Relations are missing & some entities too.

Additional information

Screenshots (optional)

[lndrtrbn]

After some testing, it seems we have an issue with events created in streams. Consider using organization sharing, when we add an entity or an observable in a report, there is a event in the stream to tell "Share this entity with the organization". But when adding a relationship, there is no such event.

For example:

In a platform using organization sharing

• create a stream listening to label 'aaa'
• create a report with label 'aaa'
• share this report with
• add a malware to this report
• add a threat actor group to this report
• create a relationship 'uses' between the malware and the threat actor group
• look the stream

You have an update event "adds 'YOUR ORGA' in 'Shared with'" for the malware and the TAG but not for the relationship. Here a trace of the stream I had executing the scenario above: stream.txt (I added some comments to ease the read)

First step is to analyze and fix this issue.

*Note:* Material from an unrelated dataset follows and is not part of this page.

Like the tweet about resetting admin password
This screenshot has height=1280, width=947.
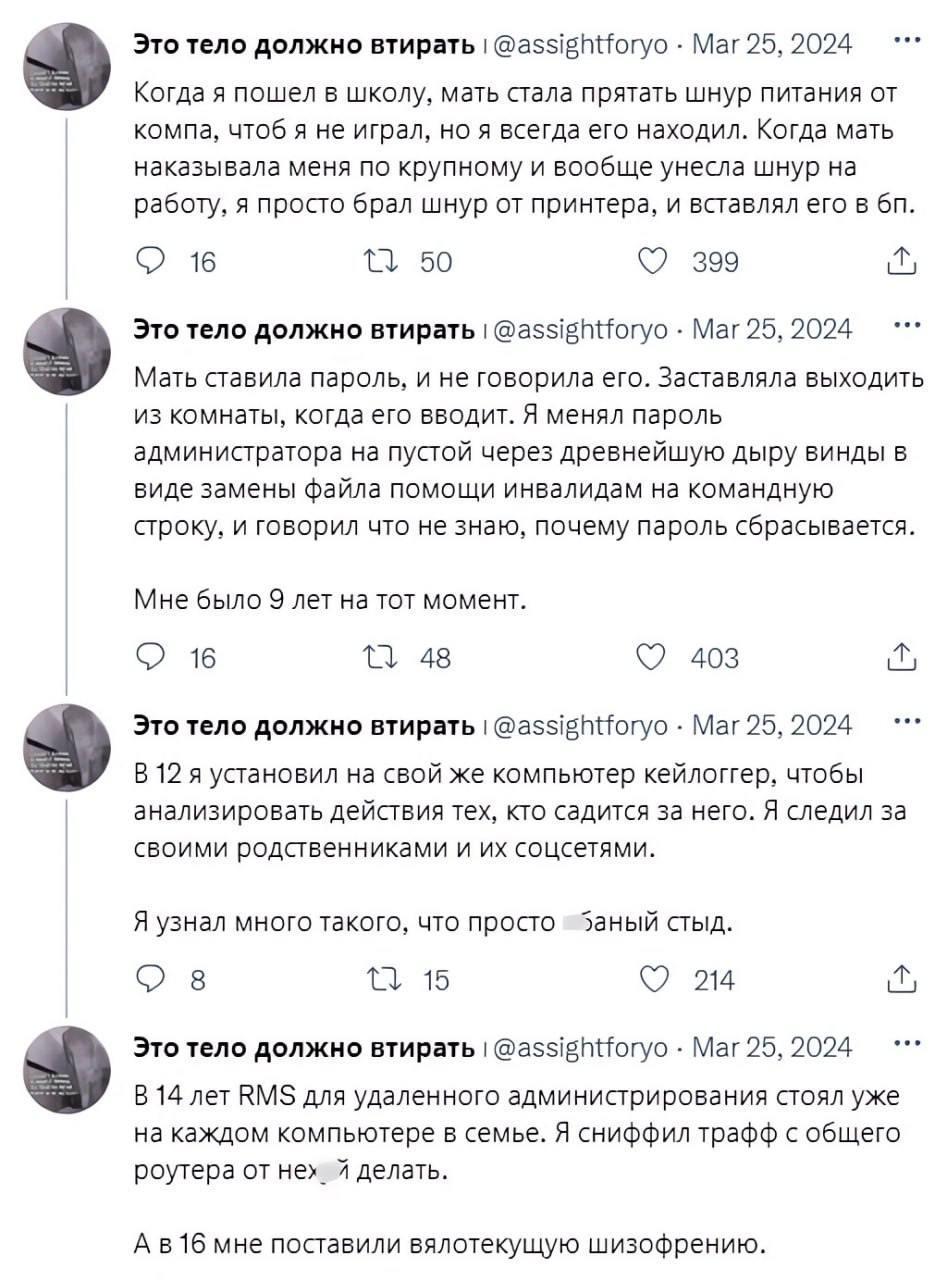pyautogui.click(x=654, y=657)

To add extra information, some elements are not concerned by organization sharing, you can find the list in the array STIX_ORGANIZATIONS_UNRESTRICTED. It's the case for ref relationships for example. But in our scenario 'uses' is not a ref so we should have an event in the stream.

[richard-julien]

Its a design choice to not auto share the SRO. No to be requalified and discussed as a feature request

[nino-filigran]

After discussion, the issue is the following:

• basically, the stream filters on report
• Therefore, when you create your report & add some entities and then share the report, these entities will be shared because they are part of refs of the container (report).
• However if you add addiitonal entities or relations to the report, they will not be shared because the event of sharing is applied on the entity (or the relation) in itself, and not on the ref. To be clear, we send an update event based on the entity or the relation and not on the container. And because we're filtering on report, this event is not received by the stream.